Pyongyang yesterday notified Seoul that as of Dec. 1, it will discontinue South Korean tourism to Kaesong as well as the freight service between Kaesong and Bongdong.

The North added that it will also block overland passage by business professionals from the South through the demilitarized zone, meaning almost all doors to exchange and cooperation between the two Koreas will be closed. Only a small number of workers will be allowed through to keep the Kaesong Industrial Complex going.

All of these moves are seen as nothing but the usual threats Pyongyang issues in order to profit from rising tensions.

Pyongyang’s hard-line stance seems to derive from its calculation that a part of South Korean society may give in to such intimidation, and that it can also take advantage of the possibility that the incoming Obama administration may seek direct dialogue with the North.

However, North Korea should realize that such assumptions are miscalculations. It is unlikely that the Obama administration will recognize the North as a reliable partner when Pyongyang always does just what it wants, and breaks established agreements and promises on a whim.

The North should know that such a haughty attitude will even make people who have been relatively tolerant of the country end up shunning it.

With its recent actions, Pyongyang has essentially given up its right to urge Seoul to implement the June 15 and Oct. 4 joint declarations.

It is the North that is violating the principle stated in the Oct. 4 agreement, which says disputes should be settled through dialogue and negotiation.

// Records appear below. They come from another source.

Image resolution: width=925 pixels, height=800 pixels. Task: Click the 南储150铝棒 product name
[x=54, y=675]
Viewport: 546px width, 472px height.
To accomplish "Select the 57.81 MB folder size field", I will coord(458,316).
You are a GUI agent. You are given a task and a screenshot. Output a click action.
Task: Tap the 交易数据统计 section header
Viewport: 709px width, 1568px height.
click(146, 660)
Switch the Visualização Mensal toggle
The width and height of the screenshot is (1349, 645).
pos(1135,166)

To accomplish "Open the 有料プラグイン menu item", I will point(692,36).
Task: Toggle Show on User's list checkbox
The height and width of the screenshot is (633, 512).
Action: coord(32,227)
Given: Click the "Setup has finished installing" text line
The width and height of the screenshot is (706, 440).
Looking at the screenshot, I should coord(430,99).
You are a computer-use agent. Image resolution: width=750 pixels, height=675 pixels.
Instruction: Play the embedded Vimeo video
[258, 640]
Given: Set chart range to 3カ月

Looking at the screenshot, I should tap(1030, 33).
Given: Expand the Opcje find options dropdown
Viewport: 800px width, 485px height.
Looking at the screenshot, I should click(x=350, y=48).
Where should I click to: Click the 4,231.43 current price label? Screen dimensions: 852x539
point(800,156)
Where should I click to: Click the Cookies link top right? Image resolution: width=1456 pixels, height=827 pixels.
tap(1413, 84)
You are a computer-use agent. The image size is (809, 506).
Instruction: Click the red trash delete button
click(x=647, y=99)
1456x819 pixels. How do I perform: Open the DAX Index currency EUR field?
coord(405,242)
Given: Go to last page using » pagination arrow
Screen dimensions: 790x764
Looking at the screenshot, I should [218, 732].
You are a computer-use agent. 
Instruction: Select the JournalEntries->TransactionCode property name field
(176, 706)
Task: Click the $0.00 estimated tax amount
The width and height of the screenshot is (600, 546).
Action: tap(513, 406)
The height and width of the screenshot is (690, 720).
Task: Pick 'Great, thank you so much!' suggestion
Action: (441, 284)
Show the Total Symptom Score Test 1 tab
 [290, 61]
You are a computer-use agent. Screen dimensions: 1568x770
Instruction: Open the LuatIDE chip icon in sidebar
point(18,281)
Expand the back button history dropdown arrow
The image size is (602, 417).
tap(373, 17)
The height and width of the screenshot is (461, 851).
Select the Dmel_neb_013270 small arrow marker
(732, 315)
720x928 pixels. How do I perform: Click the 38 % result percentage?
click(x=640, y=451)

It is very likely that inter-Korean relations will be tense for a while. Even if the South makes some concessions at this point, it is unlikely that the already strained relationship will be smoothed out anytime soon.

Pyongyang’s gradual increase of pressure on Seoul over the past several months on the Kaesong Industrial Complex and other inter-Korean projects indicates that the North also finds it tricky to implement hard-line policies toward the South all at once.

Therefore, it is now advisable for the government to stick to its guns in dealing with Pyongyang, while being cautious not to make unnecessary trouble with the North.